* Exercise directions
Write out each of the rows below exactly as it appears, character for character.
--- START OF Dataset entries ---
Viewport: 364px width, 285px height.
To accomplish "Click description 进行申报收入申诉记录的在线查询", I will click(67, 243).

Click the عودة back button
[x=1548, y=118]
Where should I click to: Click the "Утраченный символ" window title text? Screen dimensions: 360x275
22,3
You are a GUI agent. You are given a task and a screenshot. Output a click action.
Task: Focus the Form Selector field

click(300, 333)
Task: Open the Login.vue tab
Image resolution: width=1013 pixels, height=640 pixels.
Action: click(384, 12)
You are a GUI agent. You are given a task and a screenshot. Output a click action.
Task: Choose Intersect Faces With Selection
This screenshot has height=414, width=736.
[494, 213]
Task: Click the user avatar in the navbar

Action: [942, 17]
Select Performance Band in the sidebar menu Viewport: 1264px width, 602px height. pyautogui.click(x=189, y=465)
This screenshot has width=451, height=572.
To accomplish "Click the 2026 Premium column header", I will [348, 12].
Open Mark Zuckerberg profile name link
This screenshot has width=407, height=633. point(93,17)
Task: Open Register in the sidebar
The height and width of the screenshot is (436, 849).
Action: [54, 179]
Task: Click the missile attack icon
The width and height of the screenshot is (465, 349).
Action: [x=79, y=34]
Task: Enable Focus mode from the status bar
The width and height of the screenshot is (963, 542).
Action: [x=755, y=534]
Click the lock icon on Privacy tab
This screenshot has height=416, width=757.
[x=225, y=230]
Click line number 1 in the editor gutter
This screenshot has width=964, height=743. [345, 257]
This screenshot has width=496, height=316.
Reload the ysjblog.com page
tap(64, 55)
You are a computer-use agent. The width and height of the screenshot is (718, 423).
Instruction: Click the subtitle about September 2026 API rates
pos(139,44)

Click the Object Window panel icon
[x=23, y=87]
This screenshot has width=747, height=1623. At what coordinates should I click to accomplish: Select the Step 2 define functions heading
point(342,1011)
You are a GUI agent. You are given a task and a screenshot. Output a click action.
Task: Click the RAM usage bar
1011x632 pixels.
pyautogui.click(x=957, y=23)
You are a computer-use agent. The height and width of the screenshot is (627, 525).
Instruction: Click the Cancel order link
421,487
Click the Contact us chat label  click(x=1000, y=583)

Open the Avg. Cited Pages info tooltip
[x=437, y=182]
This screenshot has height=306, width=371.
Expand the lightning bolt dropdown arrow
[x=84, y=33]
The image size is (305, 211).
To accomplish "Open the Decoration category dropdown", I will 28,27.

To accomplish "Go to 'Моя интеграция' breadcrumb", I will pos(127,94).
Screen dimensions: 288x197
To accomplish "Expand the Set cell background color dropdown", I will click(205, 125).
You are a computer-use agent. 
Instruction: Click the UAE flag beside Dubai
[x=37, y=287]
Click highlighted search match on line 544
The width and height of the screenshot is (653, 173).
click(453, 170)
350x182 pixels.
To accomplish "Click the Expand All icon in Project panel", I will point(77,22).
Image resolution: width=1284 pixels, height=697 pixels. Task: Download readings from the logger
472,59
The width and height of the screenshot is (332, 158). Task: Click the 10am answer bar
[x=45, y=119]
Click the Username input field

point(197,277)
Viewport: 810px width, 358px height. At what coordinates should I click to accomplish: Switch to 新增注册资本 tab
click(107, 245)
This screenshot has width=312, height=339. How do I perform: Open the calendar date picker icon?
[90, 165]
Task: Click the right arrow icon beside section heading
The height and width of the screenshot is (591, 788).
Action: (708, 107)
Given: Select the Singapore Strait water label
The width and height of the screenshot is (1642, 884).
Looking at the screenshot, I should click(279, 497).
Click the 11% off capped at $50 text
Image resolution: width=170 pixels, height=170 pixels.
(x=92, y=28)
--- END OF Dataset entries ---
* Reply to the task
Viewport: 364px width, 285px height.
To accomplish "Click description 进行申报收入申诉记录的在线查询", I will click(67, 243).

Click the عودة back button
[x=1548, y=118]
Where should I click to: Click the "Утраченный символ" window title text? Screen dimensions: 360x275
22,3
You are a GUI agent. You are given a task and a screenshot. Output a click action.
Task: Focus the Form Selector field

click(300, 333)
Task: Open the Login.vue tab
Image resolution: width=1013 pixels, height=640 pixels.
Action: click(384, 12)
You are a GUI agent. You are given a task and a screenshot. Output a click action.
Task: Choose Intersect Faces With Selection
This screenshot has height=414, width=736.
[494, 213]
Task: Click the user avatar in the navbar

Action: [942, 17]
Select Performance Band in the sidebar menu Viewport: 1264px width, 602px height. pyautogui.click(x=189, y=465)
This screenshot has width=451, height=572.
To accomplish "Click the 2026 Premium column header", I will [348, 12].
Open Mark Zuckerberg profile name link
This screenshot has width=407, height=633. point(93,17)
Task: Open Register in the sidebar
The height and width of the screenshot is (436, 849).
Action: [54, 179]
Task: Click the missile attack icon
The width and height of the screenshot is (465, 349).
Action: [x=79, y=34]
Task: Enable Focus mode from the status bar
The width and height of the screenshot is (963, 542).
Action: [x=755, y=534]
Click the lock icon on Privacy tab
This screenshot has height=416, width=757.
[x=225, y=230]
Click line number 1 in the editor gutter
This screenshot has width=964, height=743. [345, 257]
This screenshot has width=496, height=316.
Reload the ysjblog.com page
tap(64, 55)
You are a computer-use agent. The width and height of the screenshot is (718, 423).
Instruction: Click the subtitle about September 2026 API rates
pos(139,44)

Click the Object Window panel icon
[x=23, y=87]
This screenshot has width=747, height=1623. At what coordinates should I click to accomplish: Select the Step 2 define functions heading
point(342,1011)
You are a GUI agent. You are given a task and a screenshot. Output a click action.
Task: Click the RAM usage bar
1011x632 pixels.
pyautogui.click(x=957, y=23)
You are a computer-use agent. The height and width of the screenshot is (627, 525).
Instruction: Click the Cancel order link
421,487
Click the Contact us chat label  click(x=1000, y=583)

Open the Avg. Cited Pages info tooltip
[x=437, y=182]
This screenshot has height=306, width=371.
Expand the lightning bolt dropdown arrow
[x=84, y=33]
The image size is (305, 211).
To accomplish "Open the Decoration category dropdown", I will 28,27.

To accomplish "Go to 'Моя интеграция' breadcrumb", I will pos(127,94).
Screen dimensions: 288x197
To accomplish "Expand the Set cell background color dropdown", I will click(205, 125).
You are a computer-use agent. 
Instruction: Click the UAE flag beside Dubai
[x=37, y=287]
Click highlighted search match on line 544
The width and height of the screenshot is (653, 173).
click(453, 170)
350x182 pixels.
To accomplish "Click the Expand All icon in Project panel", I will point(77,22).
Image resolution: width=1284 pixels, height=697 pixels. Task: Download readings from the logger
472,59
The width and height of the screenshot is (332, 158). Task: Click the 10am answer bar
[x=45, y=119]
Click the Username input field

point(197,277)
Viewport: 810px width, 358px height. At what coordinates should I click to accomplish: Switch to 新增注册资本 tab
click(107, 245)
This screenshot has width=312, height=339. How do I perform: Open the calendar date picker icon?
[90, 165]
Task: Click the right arrow icon beside section heading
The height and width of the screenshot is (591, 788).
Action: (708, 107)
Given: Select the Singapore Strait water label
The width and height of the screenshot is (1642, 884).
Looking at the screenshot, I should click(279, 497).
Click the 11% off capped at $50 text
Image resolution: width=170 pixels, height=170 pixels.
(x=92, y=28)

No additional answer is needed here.